A este clima de incertidumbre se añaden las tensiones externas derivadas de la nueva estrategia norteamericana de combate al crimen organizado. En meses recientes, tres instituciones financieras mexicanas de pequeño tamaño fueron sancionadas y forzadas al cierre. Si bien el impacto financiero en general fue limitado, el episodio plantea un riesgo mayor: ¿qué sucedería si las autoridades estadounidenses amplían su ofensiva hacia instituciones de mayor tamaño o hacia sectores estratégicos de la economía mexicana?
Frente a esta combinación de factores de riesgo, retomar la ruta del crecimiento se vuelve una necesidad urgente. Pero ese crecimiento debe tener un nuevo sentido histórico: no puede basarse en la precariedad laboral ni en el extractivismo fiscal. Debe convertirse en la base de una nueva política social que supere el modelo paternalista hoy vigente y se oriente a construir capacidades estructurales. No se trata de seguir repartiendo dinero como paliativo, sino de edificar un sistema nacional de cuidados que reconozca el trabajo no remunerado, atienda a las infancias, las personas mayores y con discapacidad, y libere tiempo y oportunidades para millones de mujeres hoy atrapadas en la economía del cuidado no pago.
Ese sistema de cuidados debe ser el eje de una nueva política de Estado Social de Derecho, en la que la garantía de los derechos humanos tenga una base presupuestal sólida y un anclaje en la economía productiva. Solo con un crecimiento que distribuya y con una distribución que impulse el crecimiento podrá México romper el ciclo del estancamiento.
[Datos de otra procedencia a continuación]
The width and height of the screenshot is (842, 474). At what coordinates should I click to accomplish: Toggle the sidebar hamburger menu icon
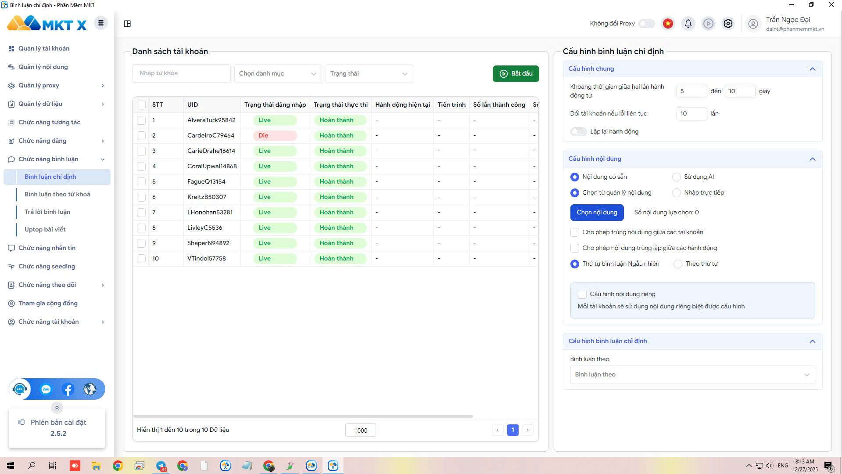[x=100, y=23]
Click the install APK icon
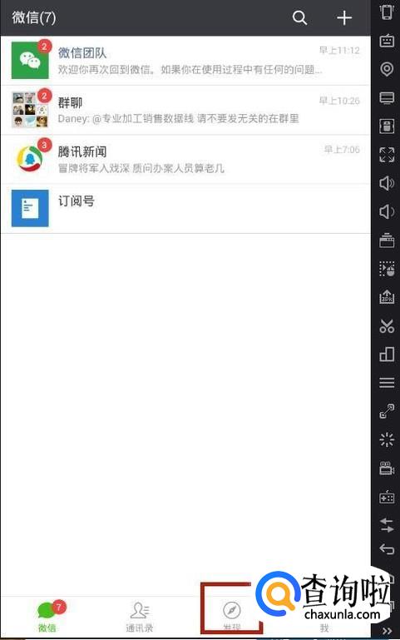This screenshot has width=400, height=640. click(387, 297)
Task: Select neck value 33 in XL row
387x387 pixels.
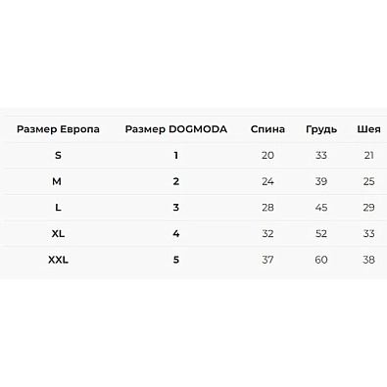Action: click(x=369, y=233)
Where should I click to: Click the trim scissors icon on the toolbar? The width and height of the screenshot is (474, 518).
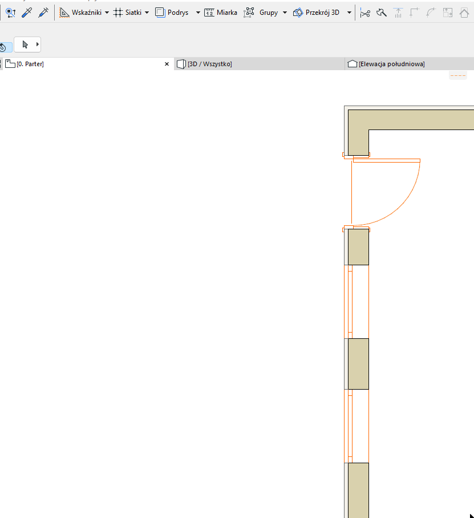coord(365,12)
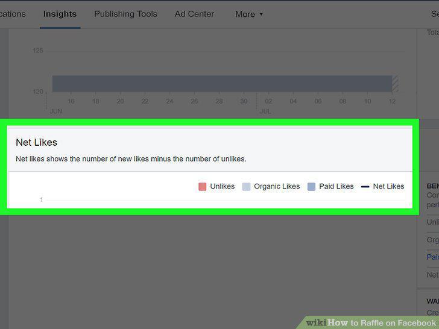Toggle the Paid Likes legend swatch
The image size is (439, 329).
tap(311, 187)
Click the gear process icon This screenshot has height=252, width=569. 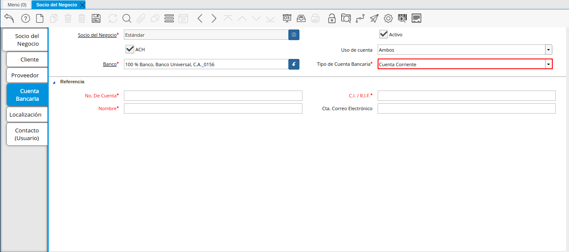pyautogui.click(x=388, y=18)
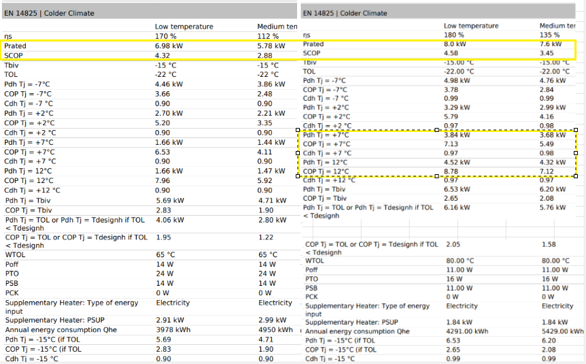Click bottom-right handle of dashed selection box
586x364 pixels.
pyautogui.click(x=576, y=176)
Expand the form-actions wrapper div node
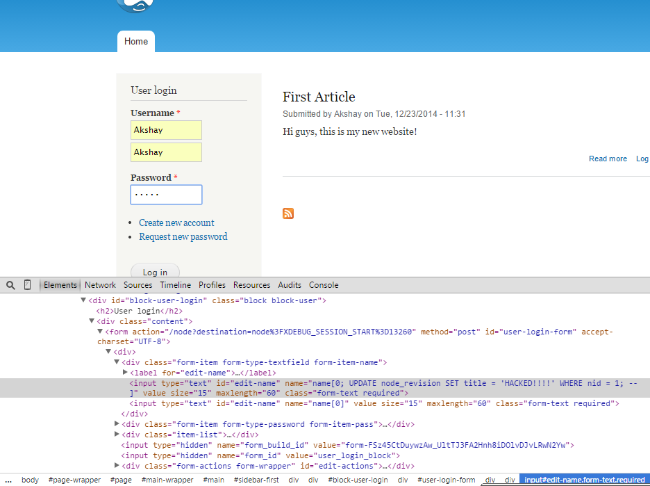The height and width of the screenshot is (486, 650). [x=117, y=465]
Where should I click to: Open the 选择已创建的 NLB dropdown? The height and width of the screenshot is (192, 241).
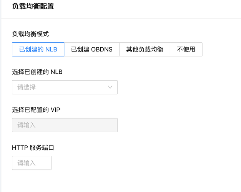[65, 87]
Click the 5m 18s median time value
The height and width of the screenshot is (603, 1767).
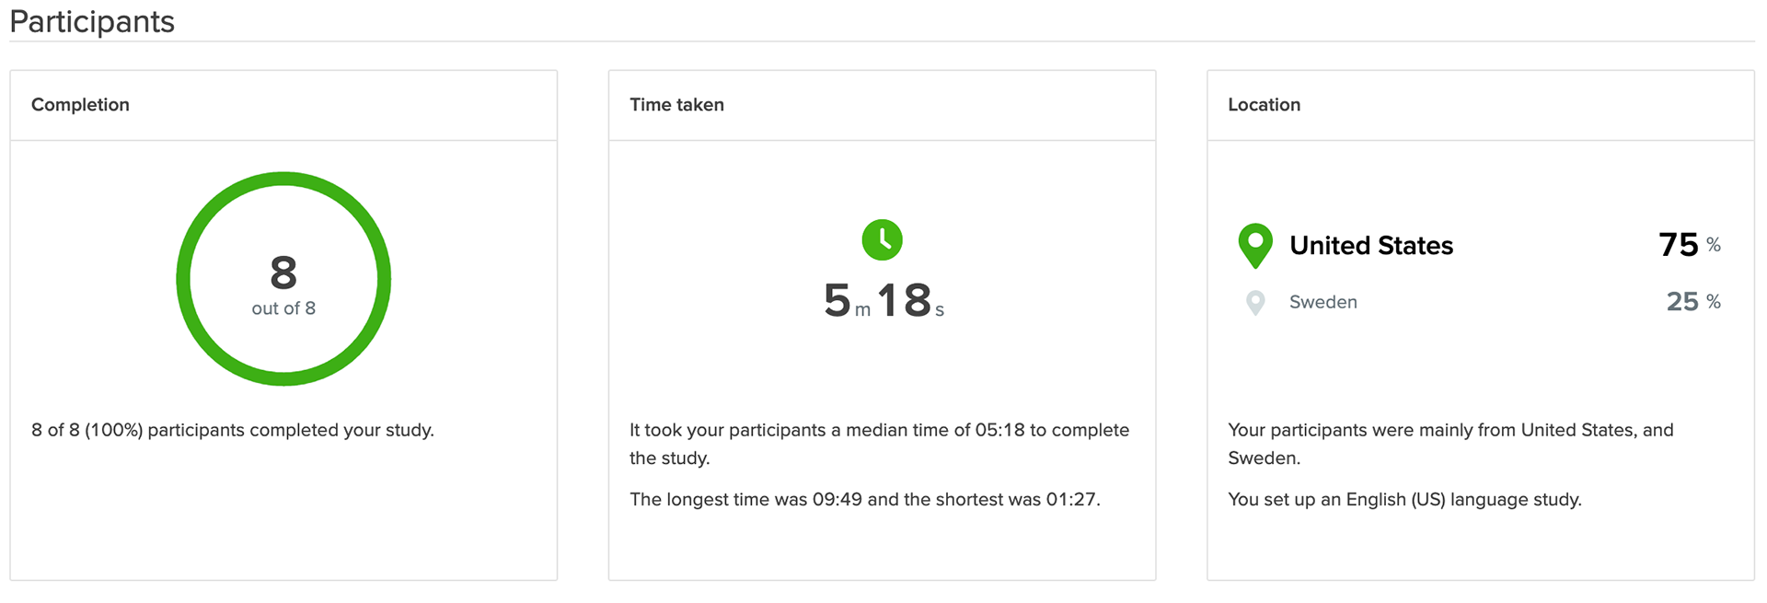pyautogui.click(x=884, y=301)
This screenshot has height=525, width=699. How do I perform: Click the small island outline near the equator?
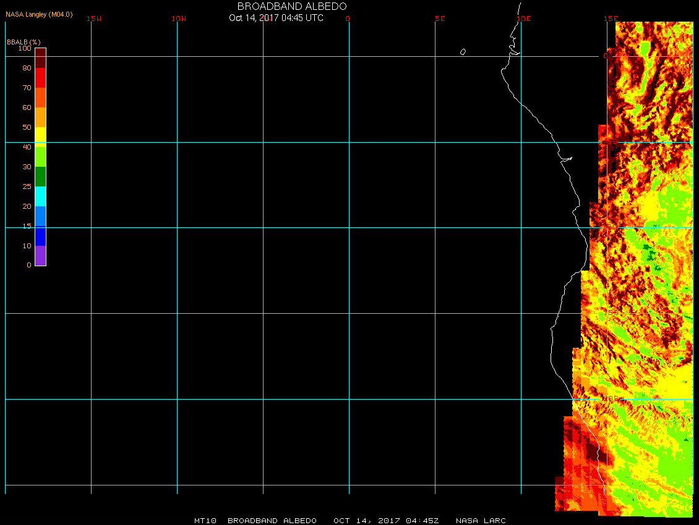463,52

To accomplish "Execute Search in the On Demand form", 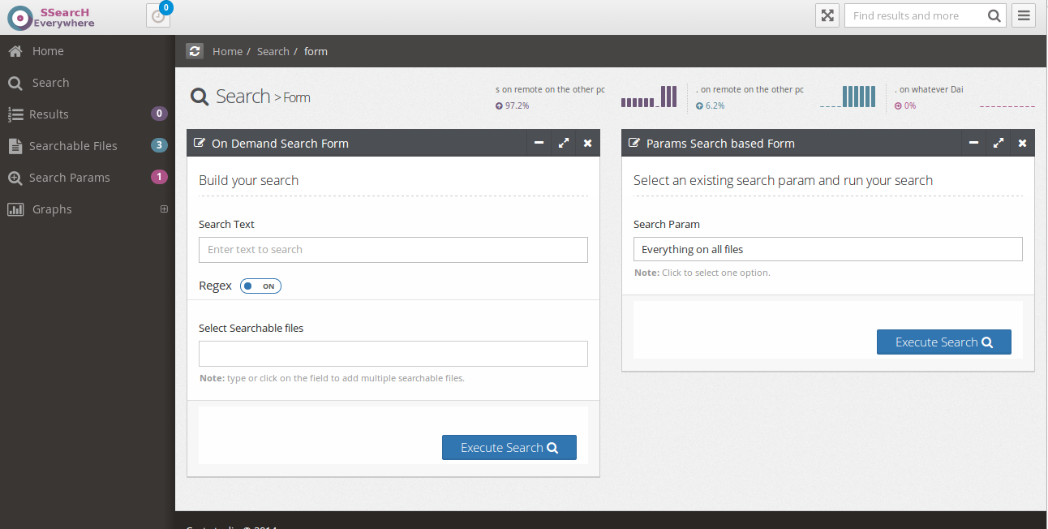I will (x=509, y=447).
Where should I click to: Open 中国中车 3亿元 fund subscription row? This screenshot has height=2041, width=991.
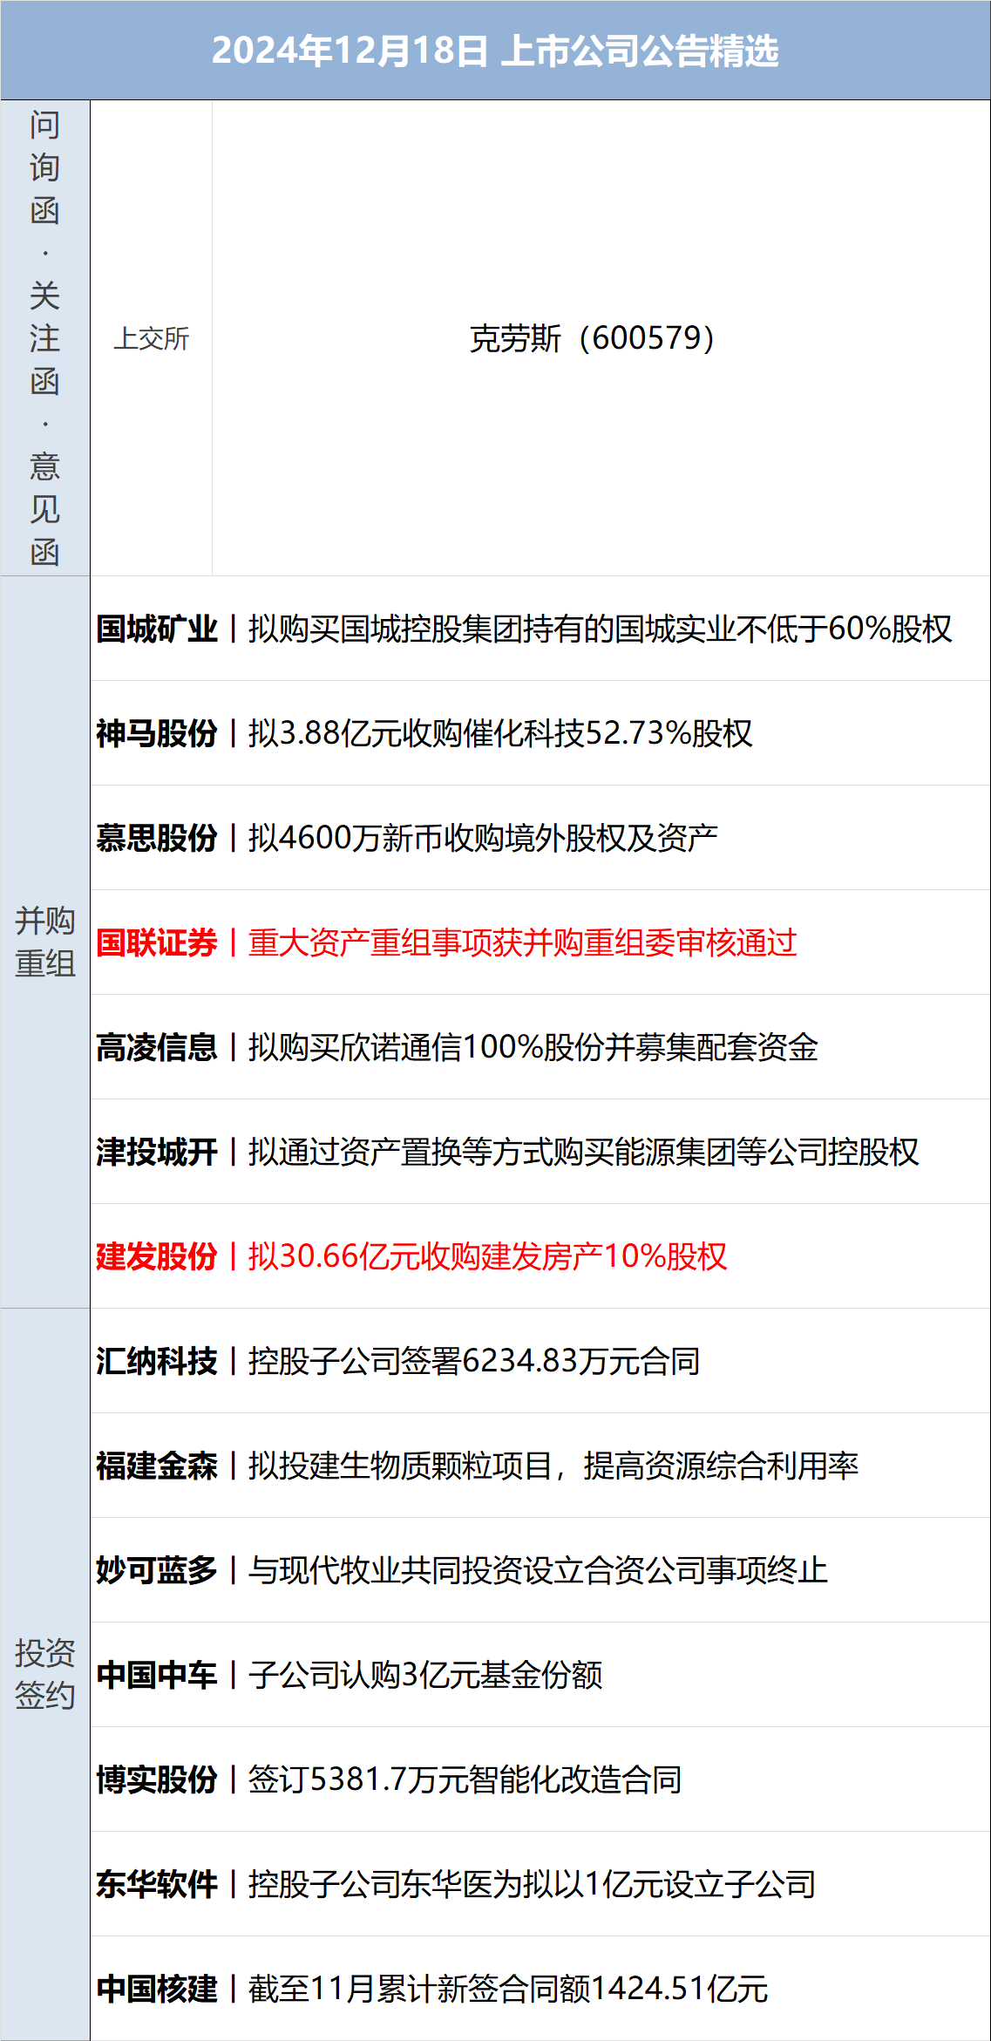[350, 1675]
El desafío de volver a crecer y distribuir mejor no es solo económico, sino político y ético. Requiere reconstruir la confianza en el Estado, redefinir el papel de la política fiscal y apostar por un modelo de desarrollo que no deje a nadie atrás. Crecer para incluir, incluir para crecer: ésa debería ser la consigna de una nueva etapa del desarrollo nacional.